Can anyone please guide me How can I optimize apriori algorithm (in hadoop map-reduce)?
I will be very thankful.
Thanks!
EDITED CODE:
//MAPPER
public void map(LongWritable key, Text value, Context context)
throws IOException, InterruptedException {
Utils.count++;
String line = value.toString();
String[] items = line.split(" ");
Arrays.sort( items );
LinkedHashSet myPowerSet = powerset(items);
for (Iterator iterator = myPowerSet.iterator(); iterator.hasNext();) {
Object i = iterator.next();
String _key = i.toString().replaceAll("\\[|\\]| +", "");
context.write(new Text(_key), new IntWritable(1));
}
}
//COMBINER
public void reduce(Text key, Iterable<IntWritable> values, Context context)
throws IOException, InterruptedException {
int localSum = 0;
for (IntWritable value : values) {
localSum += value.get();
}
context.write(key, new IntWritable(localSum));
}
//REDUCER
public void reduce(Text key, Iterable<IntWritable> values, Context context) throws IOException, InterruptedException
{
int minSupportCount = 3;
int supportCount = 0;
for(IntWritable value : values) {
supportCount += value.get();
}
if (supportCount >= minSupportCount) {
context.write(key, new IntWritable(supportCount));
}
}
First of all:
The code you posted is not Apriori
It lacks all the important ideas of Apriori.

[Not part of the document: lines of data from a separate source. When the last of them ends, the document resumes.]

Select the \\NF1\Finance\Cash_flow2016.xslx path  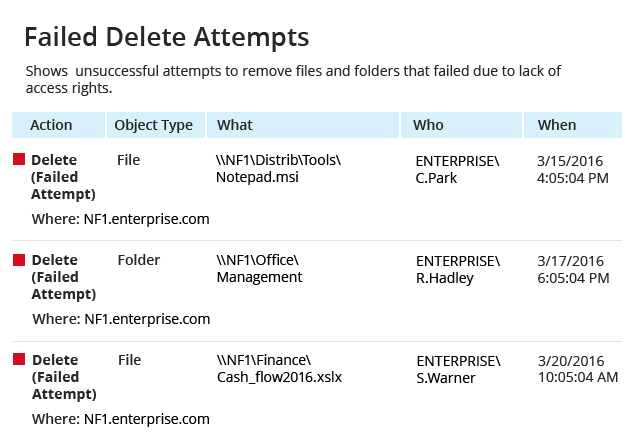click(x=279, y=369)
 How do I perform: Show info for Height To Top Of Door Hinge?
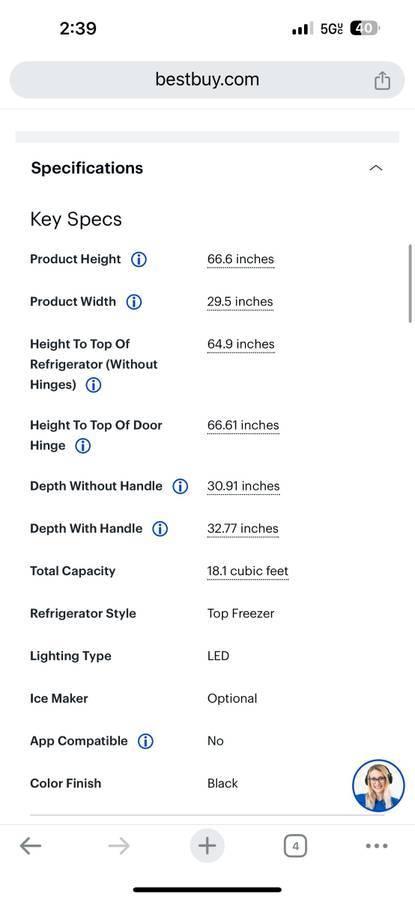(x=83, y=446)
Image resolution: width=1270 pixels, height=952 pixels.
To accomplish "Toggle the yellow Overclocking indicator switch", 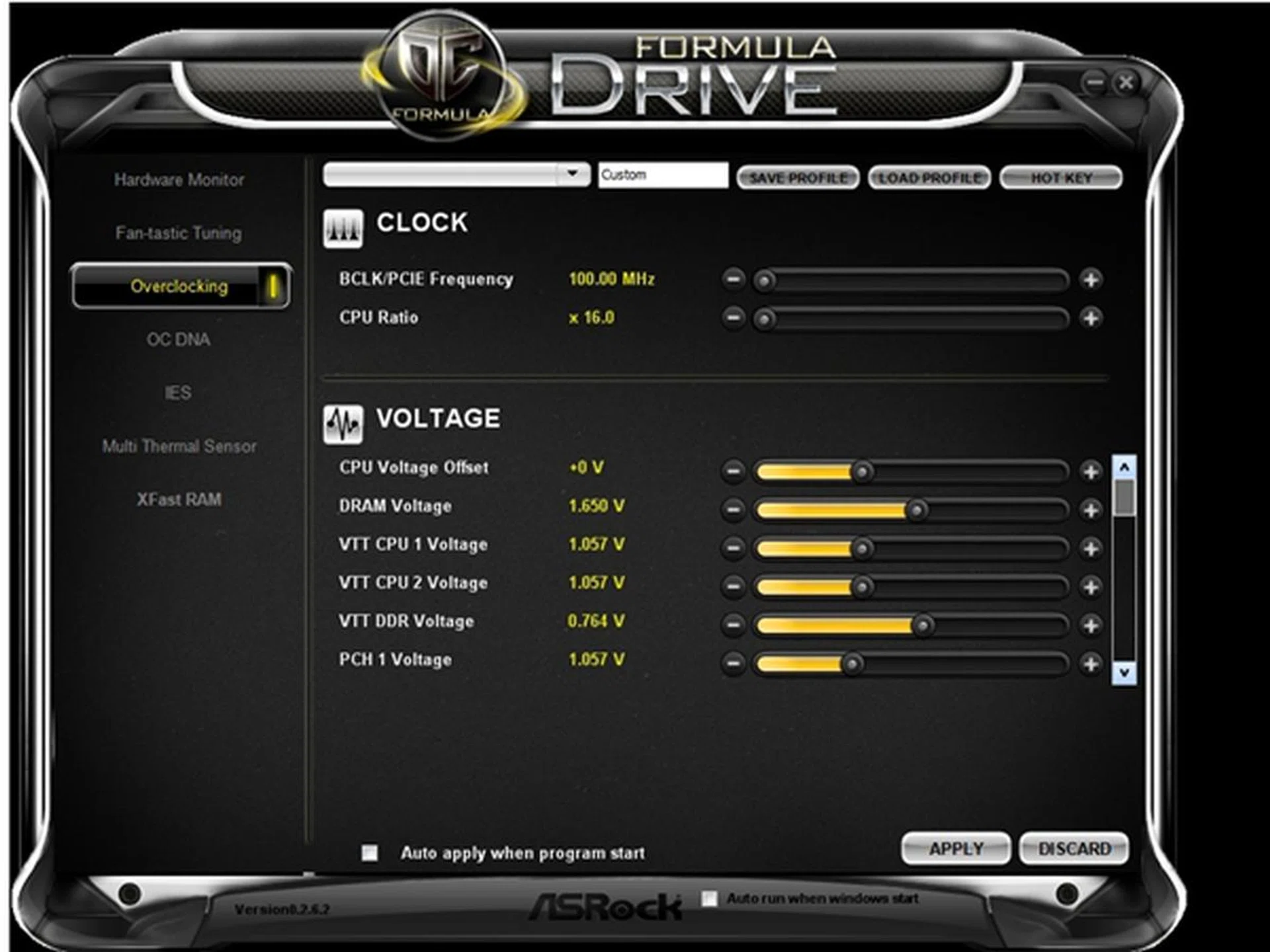I will click(275, 286).
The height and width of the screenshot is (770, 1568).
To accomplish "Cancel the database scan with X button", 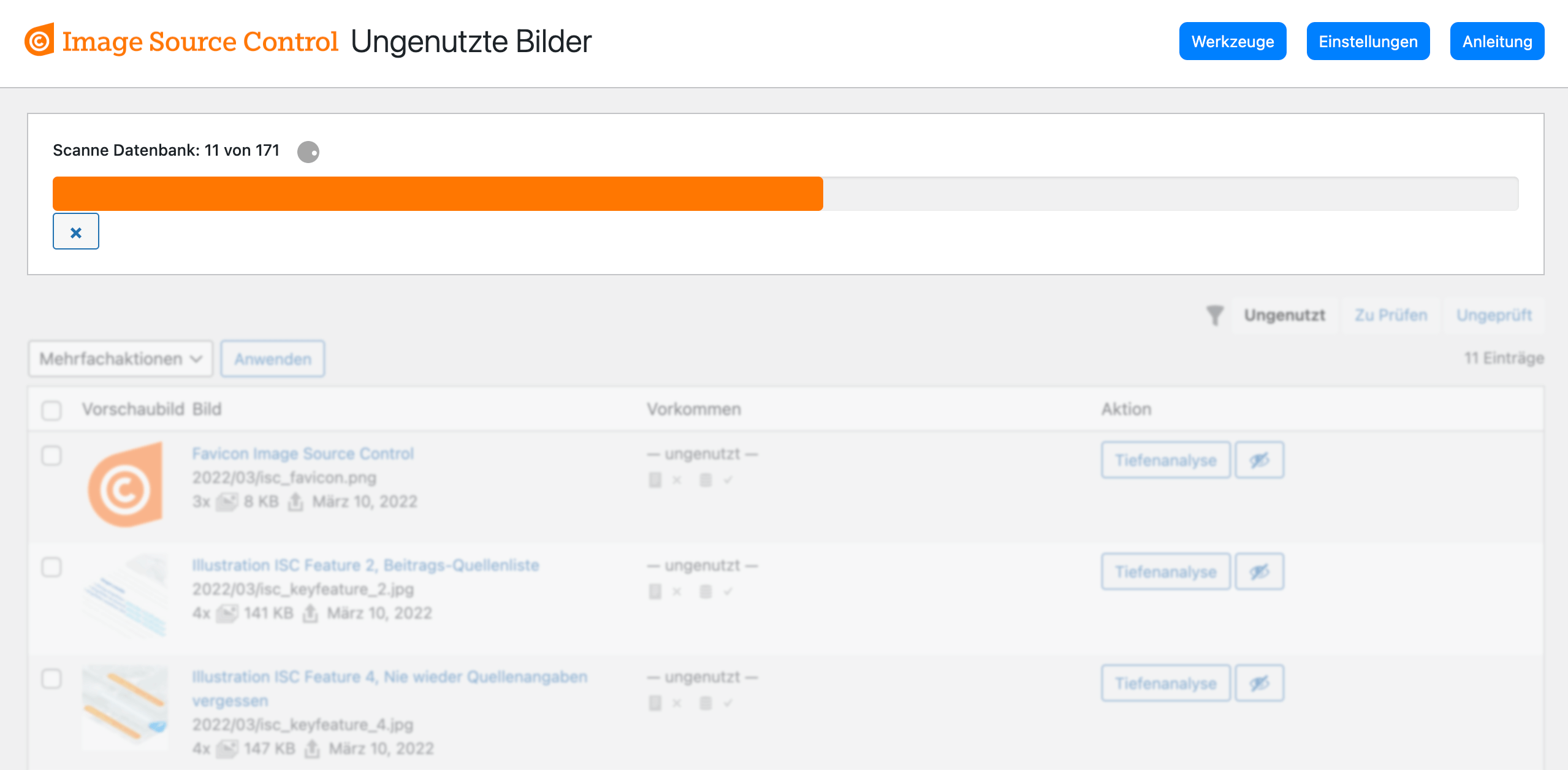I will click(x=76, y=232).
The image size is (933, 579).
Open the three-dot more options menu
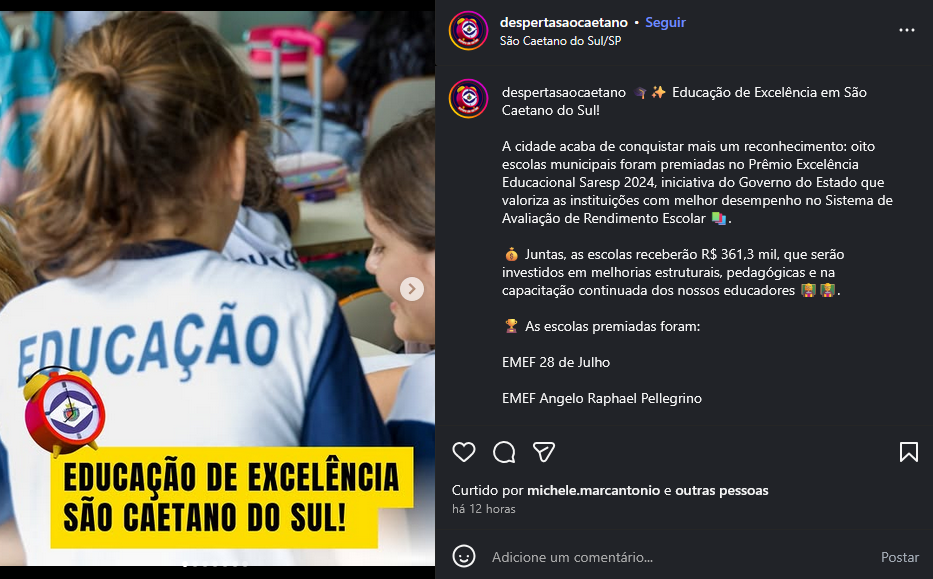click(907, 30)
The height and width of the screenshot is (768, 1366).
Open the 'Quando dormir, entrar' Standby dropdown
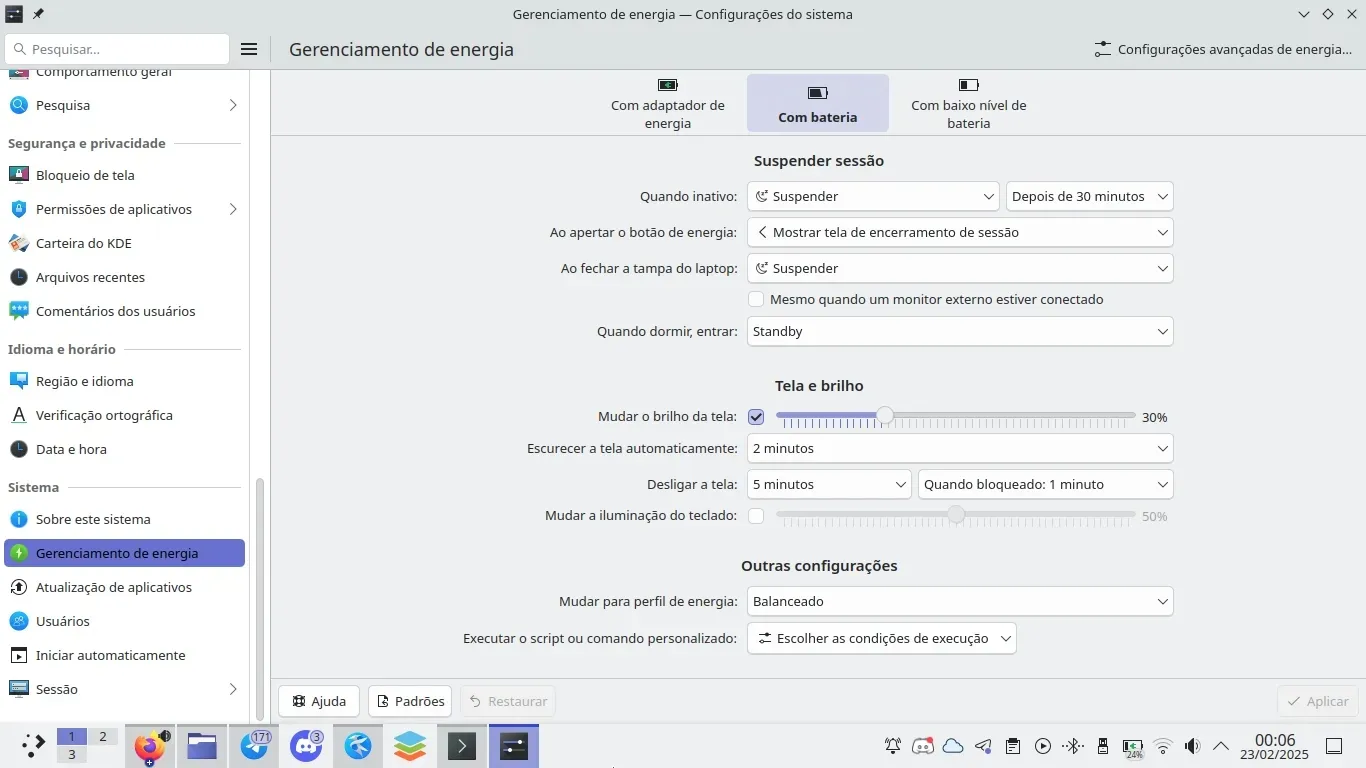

Rather than doing these clever optimizations, you do an incredibly expensive materialization that will blow up your data consumption exponentially. Don't do this.
Avoid:
LinkedHashSet
(very slow)IntWritable
(garbage collection cost)For a starter, try profiling your application. Also compare it to the known good implementations in ELKI and SPMF. What is the largest data set you can process in these tools (on a single core; try FPgrowth too) compared to your code (on a cluster). I wouldn't be surprised if these tools can do 10000x larger data than your code on a single CPU.